# new shun fuji



## obtuse (Sep 26, 2011)

Anyone see the new Shun Fuji line available at Williams-Sonoma? Looks like the altered the shape of the gyuto for this line, sg2 core, textured cladding. $399.95 yikes!


----------



## spivy (Sep 26, 2011)

At 400 bucks there are a lot of knives i would rather get.


----------



## memorael (Sep 26, 2011)

well I must say... these shuns do look sexy... I might consider buying one if I could get a discount. I like the way it looks like it has been ripped or something. Plus the geometry looks promising. I like how they rounded the heel a bit.


----------



## aaronsgibson (Sep 26, 2011)

Yup, I have to agree that there are a lot better knives out there for $400. Hell a Shig is only a little more. (If you can get one that is) that and I'm not a big fan of Shun but it does look nice.


----------



## Amon-Rukh (Sep 26, 2011)

Does look better than their other stuff, but dang that's a steep price tag! :eek2: I can think of any number of knives that I'd rather spend $400 on!


----------



## SpikeC (Sep 26, 2011)

I just watched their promo vid, and after going on about how the onion doesn't stick to the blade, he takes a slice and it sticks to the blade.


----------



## EdipisReks (Sep 26, 2011)

it seems that Shun has developed a winner, but damn that's expensive. i like Shun knives just fine, but i can't imagine that this is worth it over the many other knives you can get for less (of my three main gyutos, two were less, including shipping from Japan!).


----------



## EdipisReks (Sep 26, 2011)

SpikeC said:


> he takes a slice and it sticks to the blade.


 
while not brilliant, i have to say i've seen worse in promo videos


----------



## phan1 (Sep 26, 2011)

The profile looks a LOT better than the original Shuns, which I couldn't stand. And I'd argue that the price makes sense. While I agree that you can find better at that price, SG2 blades are pretty damn expensive. That's about what they run for.


----------



## Knifefan (Sep 26, 2011)

A blade with 161-layers and a core of SG2 is damn expensive. I don't think you can find knives with such material for $ 399 from any maker. The typical WS customer wants Damascus, and that's what Shun is giving them. Sure you can get better knives for this price, but for the material they use, the Shuns are quite aggressively priced.
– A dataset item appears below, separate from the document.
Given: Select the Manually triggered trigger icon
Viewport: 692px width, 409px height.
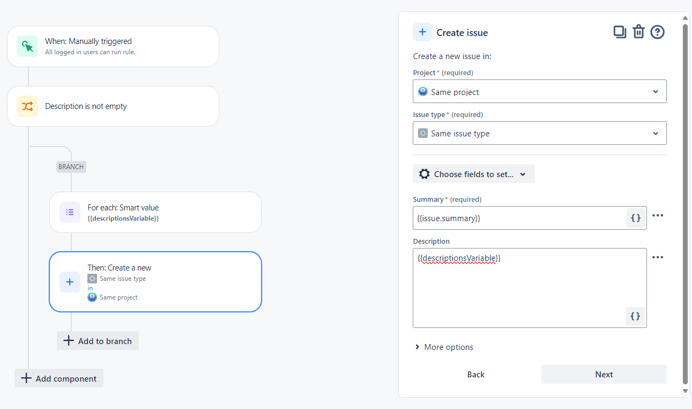Looking at the screenshot, I should pos(27,46).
The Fuji is definitely an improvement over some of their other lines. They do look very sexy online, but I was somewhat disappointed seeing them in real. If interested, go and have a look and see if you like them.


----------



## JohnnyChance (Sep 27, 2011)

I like that it comes with a ceramic hone instead of a steel.


----------



## Marko Tsourkan (Sep 27, 2011)

Haha. 
the handle is knockoff of Bob Kramer's meiji line handle and so is rounded heel. And price is similar to ST Henckels Kramer. Hmm... do I see a connection here?
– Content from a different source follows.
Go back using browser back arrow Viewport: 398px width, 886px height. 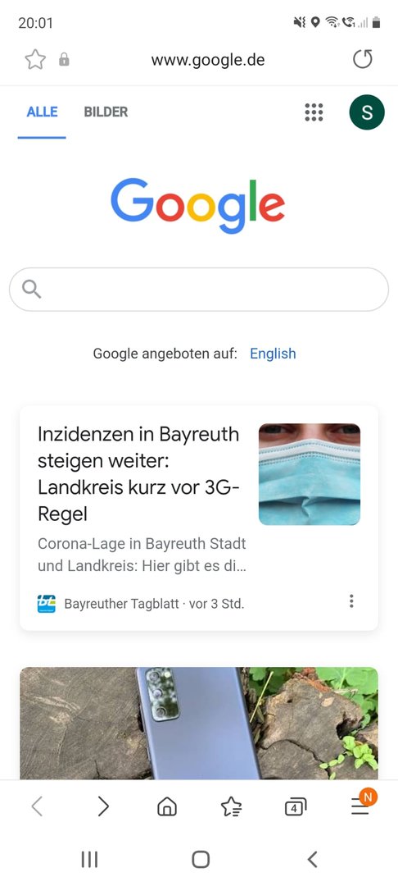coord(37,807)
This is the first time Japanese copied something from an American smith (in kitchen knives) that I know of. Noirmally it's the other way around. Must be flattering. 

M

PS: Now this is a revolution. Germans dropped a full bolster!
http://www.williams-sonoma.com/wsimgs/ab/images/dp/wcm/201135/0062/img86o.jpg


----------



## Justin0505 (Sep 27, 2011)

$400 shun sound too cheap? How bout a $1000 Henkels? Looks like its made of all forge-welded laminate though, not clad. 
http://www.williams-sonoma.com/prod...scus-chefs-knife/?catalogId=50&cm_src=AutoRel


----------



## obtuse (Sep 27, 2011)

Justin0505 said:


> $400 shun sound too cheap? How bout a $1000 Henkels? Looks like its made of all forge-welded laminate though, not clad.
> http://www.williams-sonoma.com/prod...scus-chefs-knife/?catalogId=50&cm_src=AutoRel


 
X55CrVMo Nickle Damascus ::tooth::. The ultimate in edge holding!


----------



## stevenStefano (Sep 27, 2011)

Justin0505 said:


> $400 shun sound too cheap? How bout a $1000 Henkels? Looks like its made of all forge-welded laminate though, not clad.
> http://www.williams-sonoma.com/prod...scus-chefs-knife/?catalogId=50&cm_src=AutoRel


 
That's way too flashy, not for me, too expensive. I'd much rather pay $700 for a paring knife


----------



## Kyle (Sep 27, 2011)

stevenStefano said:


> That's way too flashy, not for me, too expensive. I'd much rather pay $700 for a paring knife



I love that when I clicked on this link for a $700 pairing knife that they are offering this as a free gift. Their motto should be, "Buy now, figure it out later."


----------



## Justin0505 (Sep 27, 2011)

Oddly enough it might seems as though the people who pay absurd amounts of money for knifes arnt always the most well-informed knife users.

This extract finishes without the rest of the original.